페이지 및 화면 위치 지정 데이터
-------

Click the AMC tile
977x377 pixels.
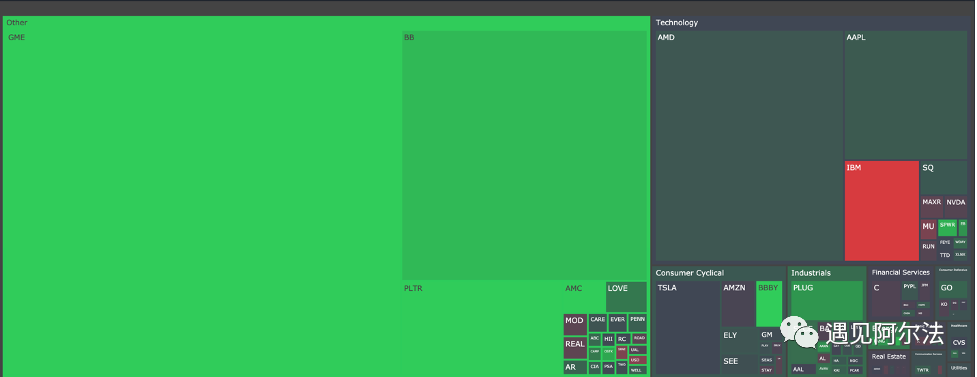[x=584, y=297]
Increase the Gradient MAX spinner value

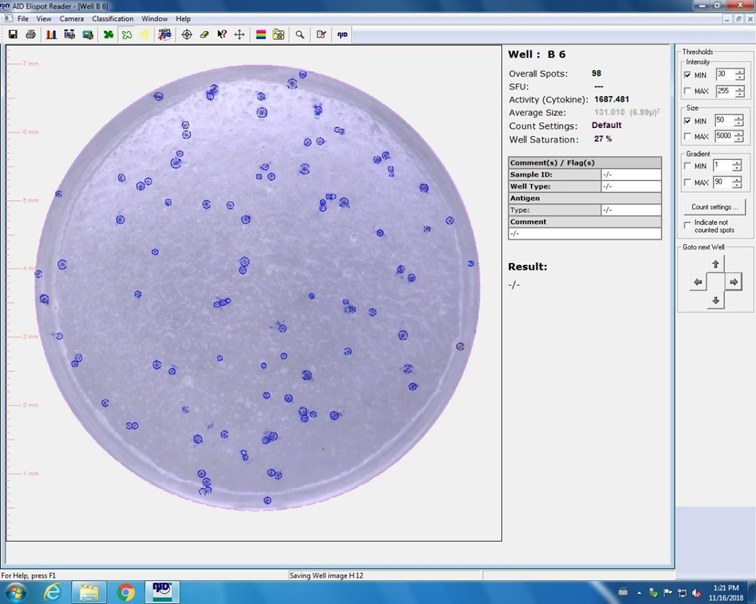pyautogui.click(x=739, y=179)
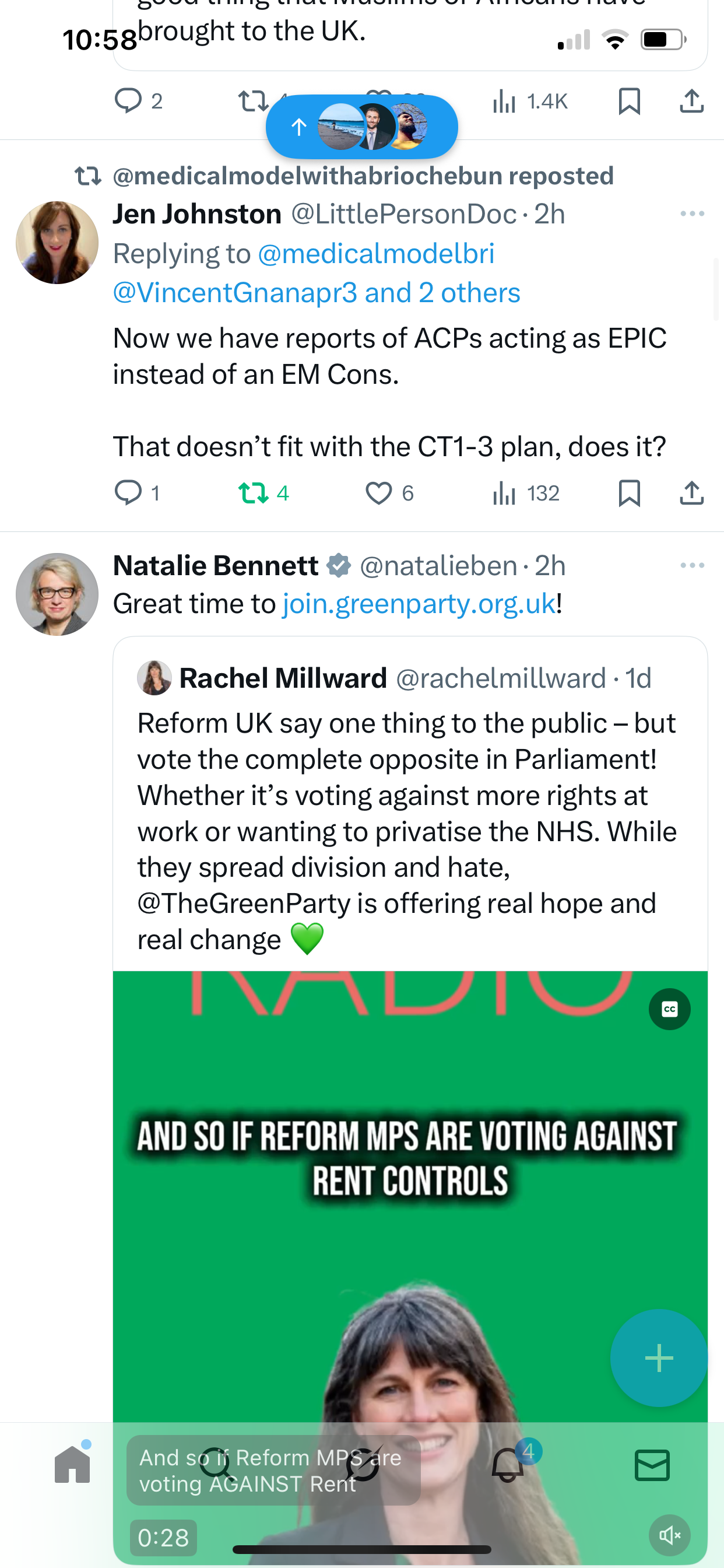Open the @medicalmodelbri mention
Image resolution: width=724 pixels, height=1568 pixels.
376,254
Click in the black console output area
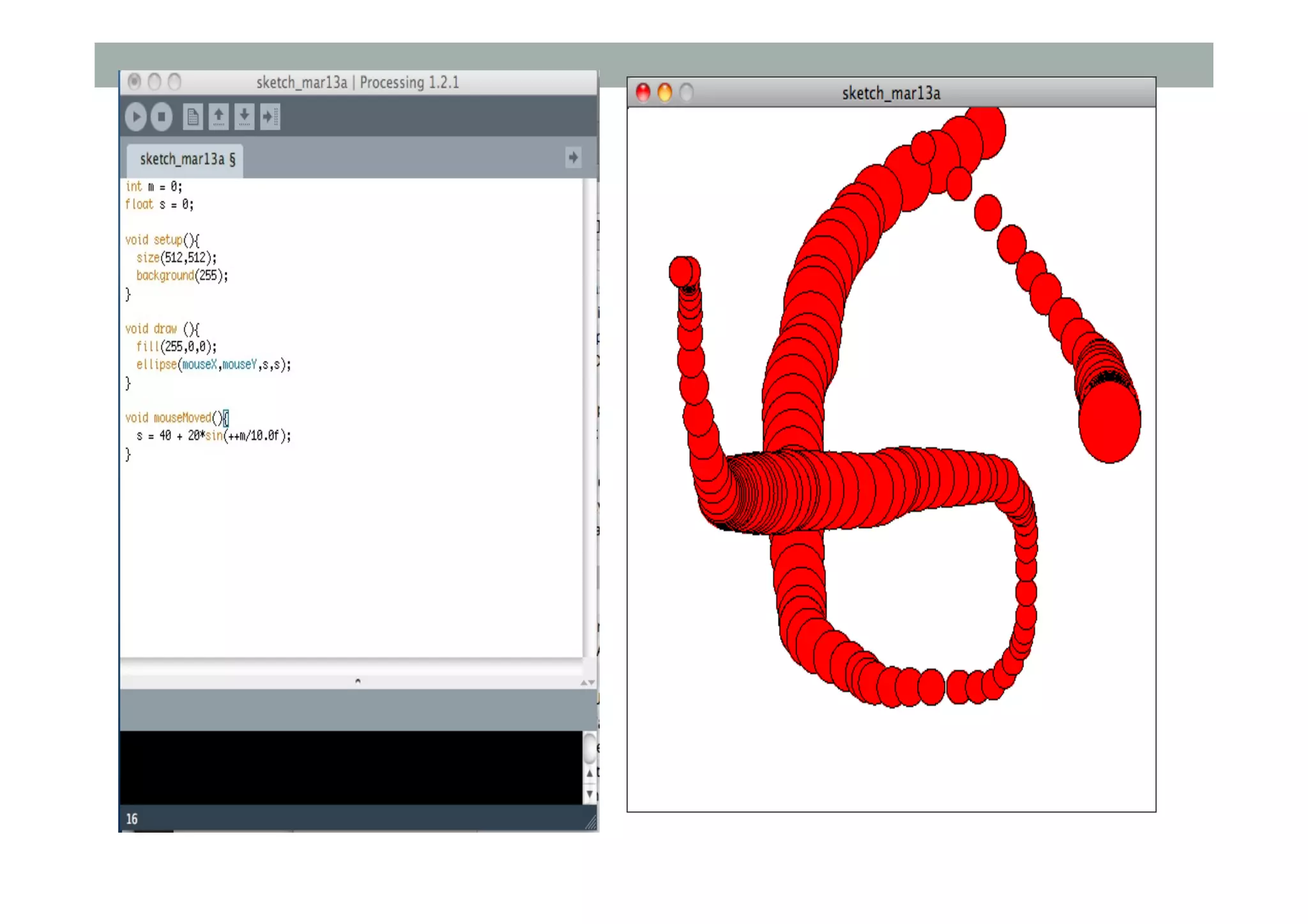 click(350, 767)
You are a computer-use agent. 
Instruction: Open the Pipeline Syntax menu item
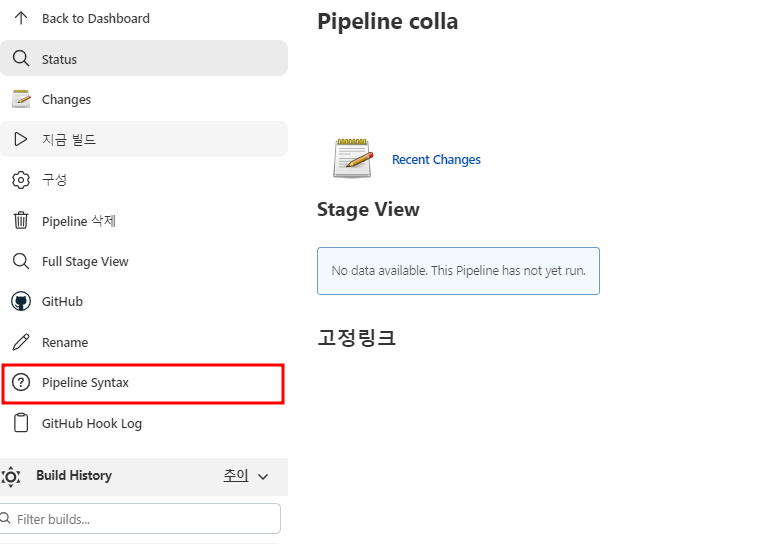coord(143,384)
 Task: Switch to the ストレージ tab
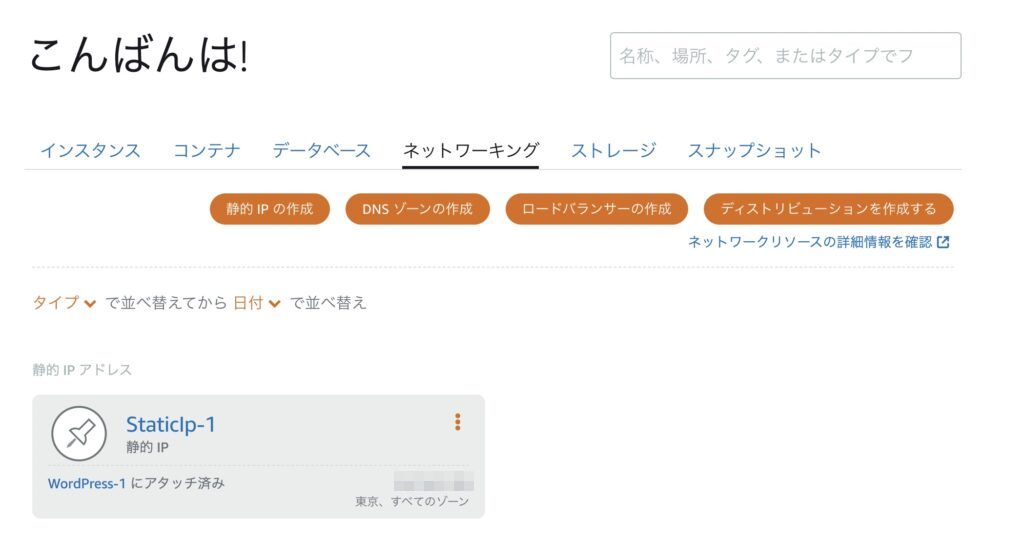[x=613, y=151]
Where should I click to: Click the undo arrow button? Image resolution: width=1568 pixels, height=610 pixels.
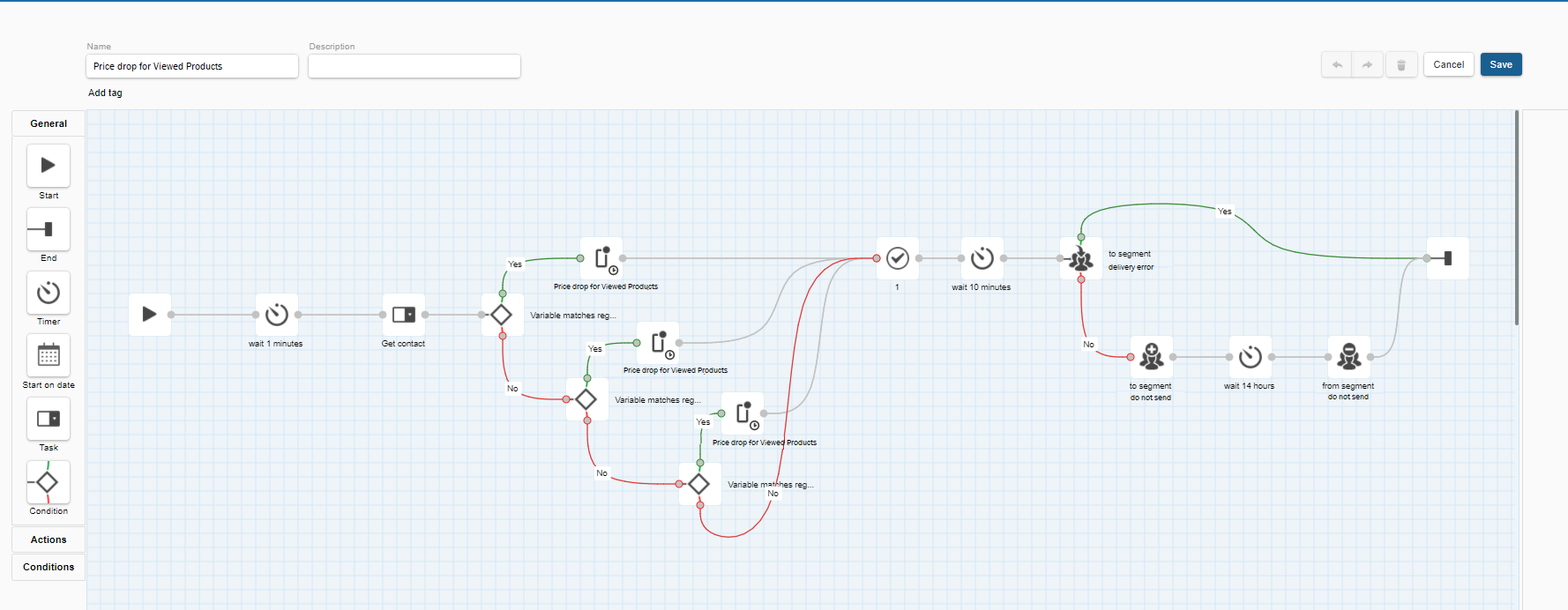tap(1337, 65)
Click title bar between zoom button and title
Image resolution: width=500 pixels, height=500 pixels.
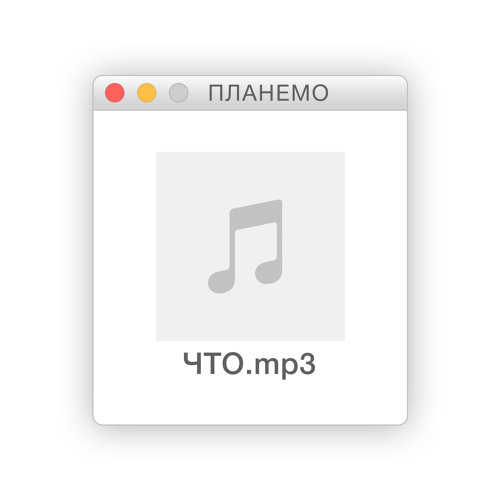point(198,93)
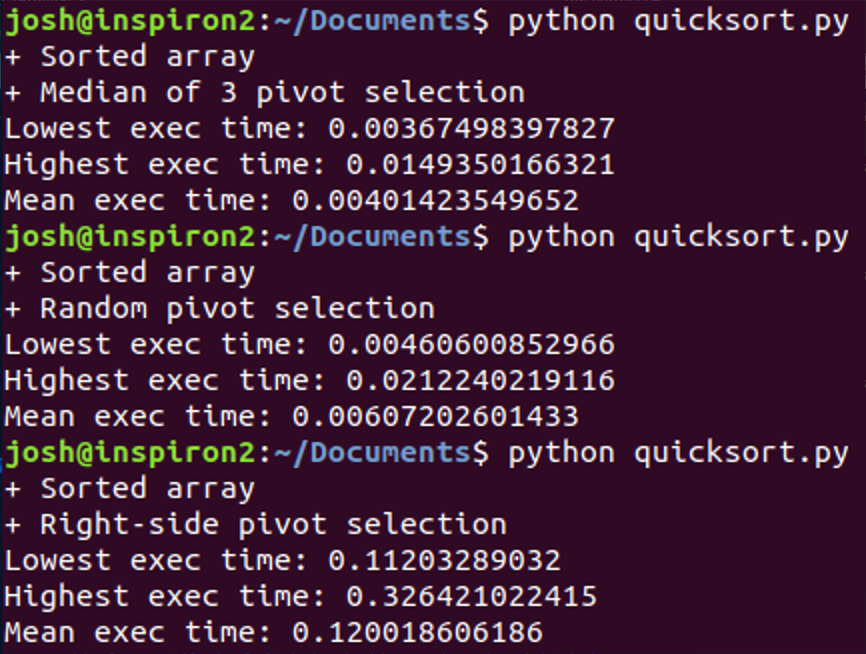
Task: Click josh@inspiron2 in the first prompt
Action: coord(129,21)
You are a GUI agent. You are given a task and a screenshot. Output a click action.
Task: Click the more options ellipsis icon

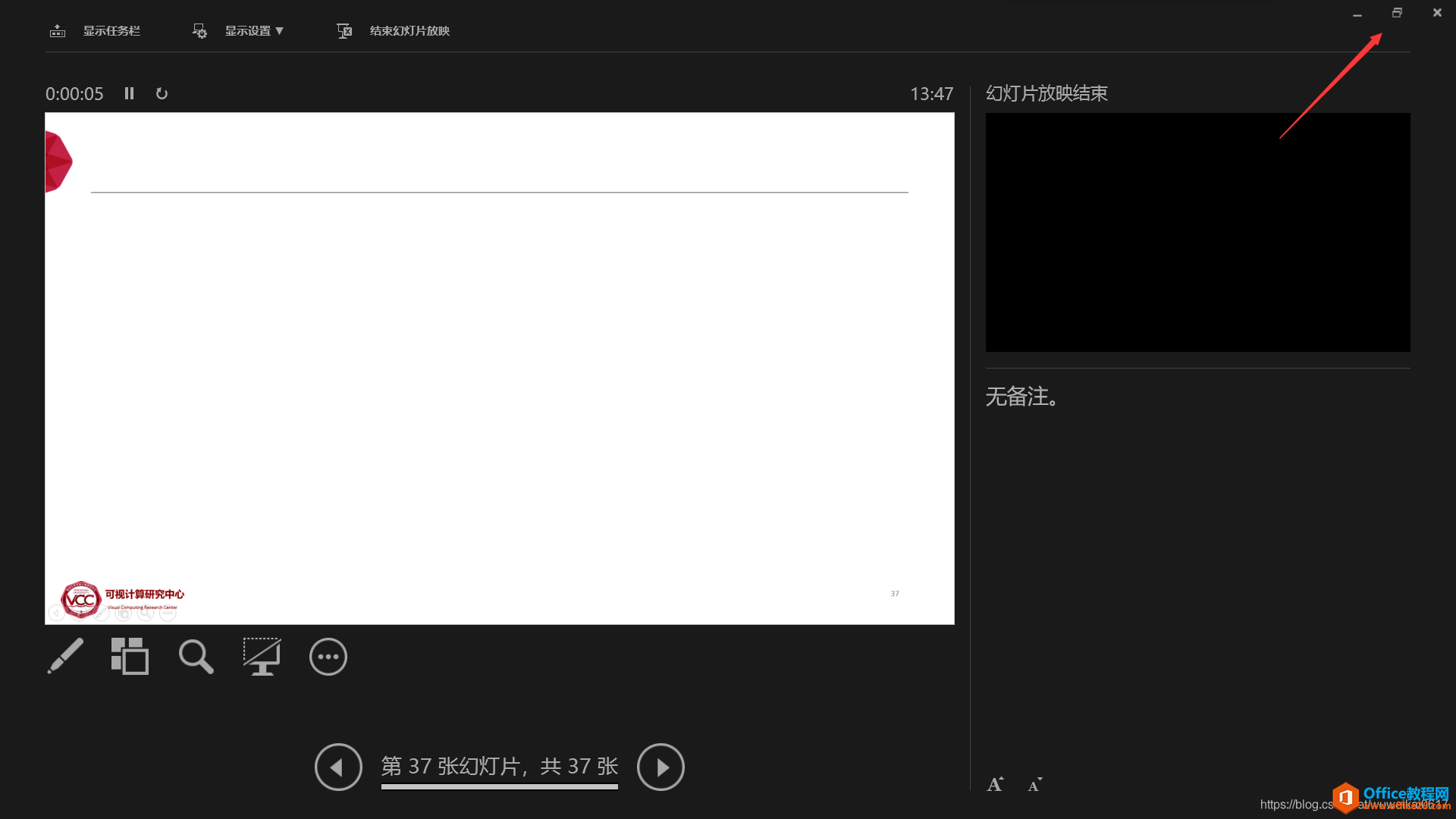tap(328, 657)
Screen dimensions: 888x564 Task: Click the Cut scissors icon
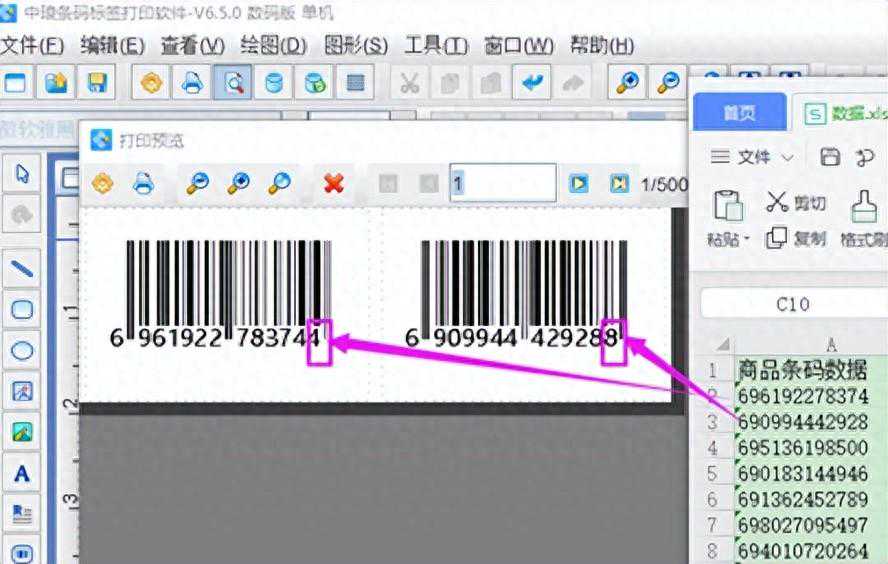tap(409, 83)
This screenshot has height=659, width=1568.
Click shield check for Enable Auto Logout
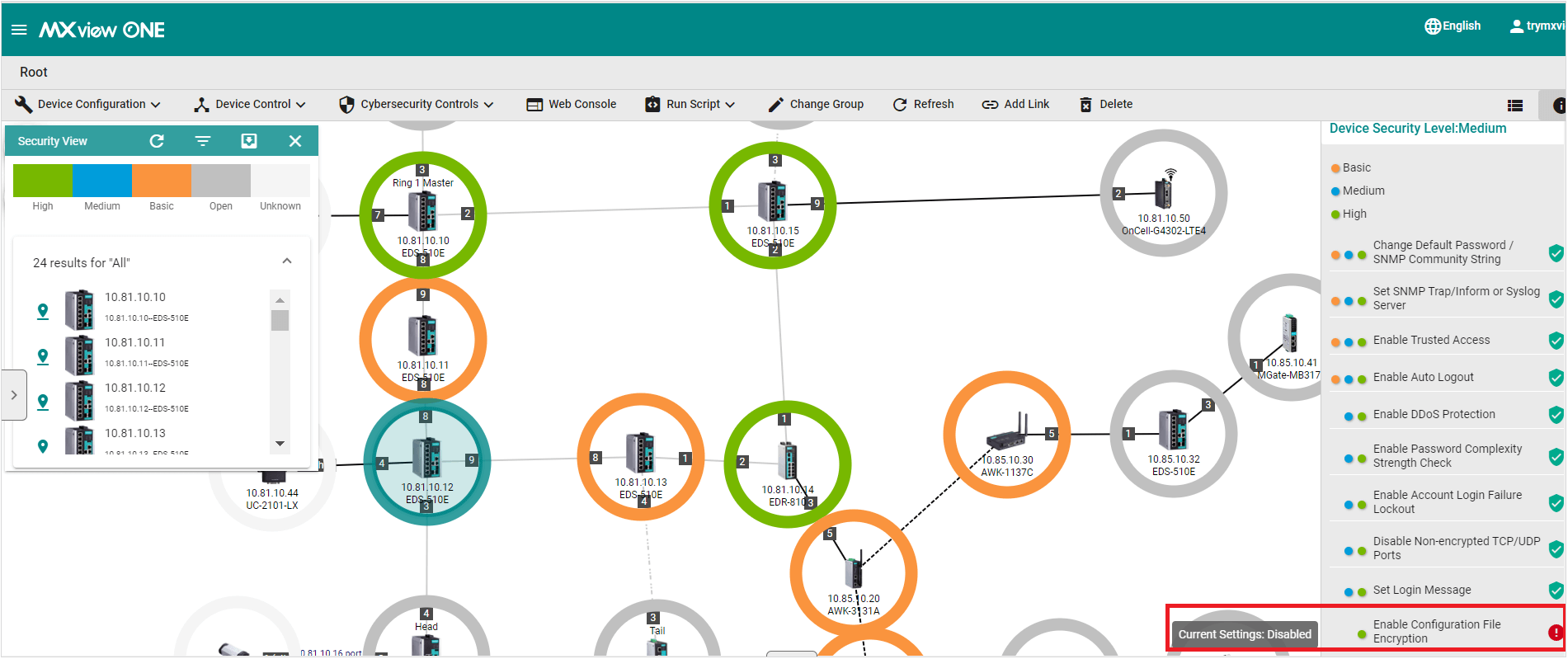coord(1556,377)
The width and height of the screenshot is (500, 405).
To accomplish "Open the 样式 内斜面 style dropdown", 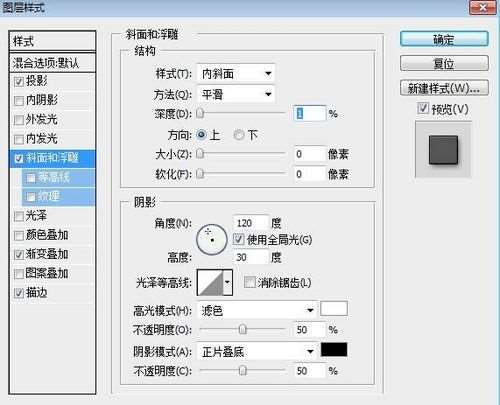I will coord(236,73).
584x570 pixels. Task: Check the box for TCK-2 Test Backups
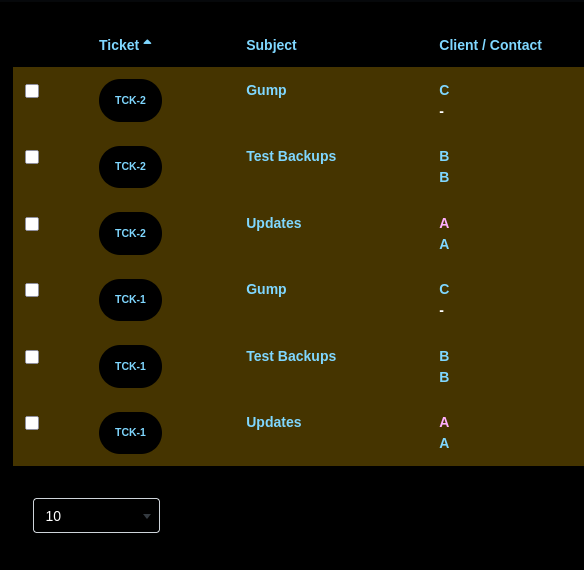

-------

지시 및 요구사항 >>
자료의 첫 줄부터 "tap(1337, 65)"가 들어 있는 줄까지, 양 끝 줄을 포함해 빈 줄은 빼고 번호 목록으로 정리해 줄래요? 그림은 답에 넣지 마세요.

모범 풀이 >>
1. Click the AMC tile
2. 977x377 pixels.
3. [x=584, y=297]
4. Increase the Gradient MAX spinner value
5. pyautogui.click(x=739, y=179)
6. Open the @medicalmodelbri mention
7. Image resolution: width=724 pixels, height=1568 pixels.
8. 376,254
9. Click in the black console output area
10.  click(350, 767)
11. You are a computer-use agent. 
12. Instruction: Open the Pipeline Syntax menu item
13. coord(143,384)
14.  Task: Switch to the ストレージ tab
15. [x=613, y=151]
16. Where should I click to: Click the undo arrow button? Image resolution: width=1568 pixels, height=610 pixels.
17. tap(1337, 65)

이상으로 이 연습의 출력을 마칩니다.